Restate the records below word for word.

Stored data entries:
"""

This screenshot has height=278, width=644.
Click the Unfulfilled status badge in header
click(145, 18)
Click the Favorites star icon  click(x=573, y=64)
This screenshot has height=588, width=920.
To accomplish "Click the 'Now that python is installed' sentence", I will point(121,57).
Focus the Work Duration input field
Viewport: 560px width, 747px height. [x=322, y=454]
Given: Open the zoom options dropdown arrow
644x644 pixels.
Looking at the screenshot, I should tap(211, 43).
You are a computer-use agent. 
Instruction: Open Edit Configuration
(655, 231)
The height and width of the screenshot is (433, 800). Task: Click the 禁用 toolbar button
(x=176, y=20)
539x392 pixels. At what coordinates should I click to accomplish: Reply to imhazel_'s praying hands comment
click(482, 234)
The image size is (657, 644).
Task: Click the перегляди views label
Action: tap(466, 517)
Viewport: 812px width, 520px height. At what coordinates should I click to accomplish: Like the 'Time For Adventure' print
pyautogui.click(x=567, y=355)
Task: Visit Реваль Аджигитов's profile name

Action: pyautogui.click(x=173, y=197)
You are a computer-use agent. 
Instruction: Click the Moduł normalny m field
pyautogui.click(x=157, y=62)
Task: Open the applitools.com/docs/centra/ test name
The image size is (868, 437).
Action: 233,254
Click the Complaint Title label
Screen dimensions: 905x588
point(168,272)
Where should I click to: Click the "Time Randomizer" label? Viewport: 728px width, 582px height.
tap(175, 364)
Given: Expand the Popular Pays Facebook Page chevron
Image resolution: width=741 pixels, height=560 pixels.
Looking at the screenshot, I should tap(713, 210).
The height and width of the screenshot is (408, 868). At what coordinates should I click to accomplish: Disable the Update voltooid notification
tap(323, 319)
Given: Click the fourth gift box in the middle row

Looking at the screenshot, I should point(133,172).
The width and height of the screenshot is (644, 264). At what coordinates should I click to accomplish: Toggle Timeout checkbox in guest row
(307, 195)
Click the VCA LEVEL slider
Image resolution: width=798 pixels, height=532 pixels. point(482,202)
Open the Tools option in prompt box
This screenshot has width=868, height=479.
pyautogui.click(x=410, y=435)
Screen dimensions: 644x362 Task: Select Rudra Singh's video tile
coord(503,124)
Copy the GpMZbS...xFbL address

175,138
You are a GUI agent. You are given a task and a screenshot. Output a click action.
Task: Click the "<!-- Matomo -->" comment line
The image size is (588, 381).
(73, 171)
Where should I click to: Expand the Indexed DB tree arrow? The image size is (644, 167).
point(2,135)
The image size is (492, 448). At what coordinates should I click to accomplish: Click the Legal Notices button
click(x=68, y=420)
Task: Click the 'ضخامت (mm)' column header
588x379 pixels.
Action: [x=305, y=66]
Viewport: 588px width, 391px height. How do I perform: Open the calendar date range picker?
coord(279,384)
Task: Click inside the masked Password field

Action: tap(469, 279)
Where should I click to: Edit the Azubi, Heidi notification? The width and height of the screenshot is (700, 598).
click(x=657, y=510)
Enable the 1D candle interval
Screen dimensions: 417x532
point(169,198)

"""

• _Finished task_
This screenshot has height=278, width=644.
Click the Unfulfilled status badge in header
click(145, 18)
Click the Favorites star icon  click(x=573, y=64)
This screenshot has height=588, width=920.
To accomplish "Click the 'Now that python is installed' sentence", I will point(121,57).
Focus the Work Duration input field
Viewport: 560px width, 747px height. [x=322, y=454]
Given: Open the zoom options dropdown arrow
644x644 pixels.
Looking at the screenshot, I should tap(211, 43).
You are a computer-use agent. 
Instruction: Open Edit Configuration
(655, 231)
The height and width of the screenshot is (433, 800). Task: Click the 禁用 toolbar button
(x=176, y=20)
539x392 pixels. At what coordinates should I click to accomplish: Reply to imhazel_'s praying hands comment
click(482, 234)
The image size is (657, 644).
Task: Click the перегляди views label
Action: tap(466, 517)
Viewport: 812px width, 520px height. At what coordinates should I click to accomplish: Like the 'Time For Adventure' print
pyautogui.click(x=567, y=355)
Task: Visit Реваль Аджигитов's profile name

Action: pyautogui.click(x=173, y=197)
You are a computer-use agent. 
Instruction: Click the Moduł normalny m field
pyautogui.click(x=157, y=62)
Task: Open the applitools.com/docs/centra/ test name
The image size is (868, 437).
Action: 233,254
Click the Complaint Title label
Screen dimensions: 905x588
point(168,272)
Where should I click to: Click the "Time Randomizer" label? Viewport: 728px width, 582px height.
tap(175, 364)
Given: Expand the Popular Pays Facebook Page chevron
Image resolution: width=741 pixels, height=560 pixels.
Looking at the screenshot, I should tap(713, 210).
The height and width of the screenshot is (408, 868). At what coordinates should I click to accomplish: Disable the Update voltooid notification
tap(323, 319)
Given: Click the fourth gift box in the middle row

Looking at the screenshot, I should point(133,172).
The width and height of the screenshot is (644, 264). At what coordinates should I click to accomplish: Toggle Timeout checkbox in guest row
(307, 195)
Click the VCA LEVEL slider
Image resolution: width=798 pixels, height=532 pixels. point(482,202)
Open the Tools option in prompt box
This screenshot has width=868, height=479.
pyautogui.click(x=410, y=435)
Screen dimensions: 644x362 Task: Select Rudra Singh's video tile
coord(503,124)
Copy the GpMZbS...xFbL address

175,138
You are a GUI agent. You are given a task and a screenshot. Output a click action.
Task: Click the "<!-- Matomo -->" comment line
The image size is (588, 381).
(73, 171)
Where should I click to: Expand the Indexed DB tree arrow? The image size is (644, 167).
point(2,135)
The image size is (492, 448). At what coordinates should I click to accomplish: Click the Legal Notices button
click(x=68, y=420)
Task: Click the 'ضخامت (mm)' column header
588x379 pixels.
Action: [x=305, y=66]
Viewport: 588px width, 391px height. How do I perform: Open the calendar date range picker?
coord(279,384)
Task: Click inside the masked Password field

Action: tap(469, 279)
Where should I click to: Edit the Azubi, Heidi notification? The width and height of the screenshot is (700, 598).
click(x=657, y=510)
Enable the 1D candle interval
Screen dimensions: 417x532
point(169,198)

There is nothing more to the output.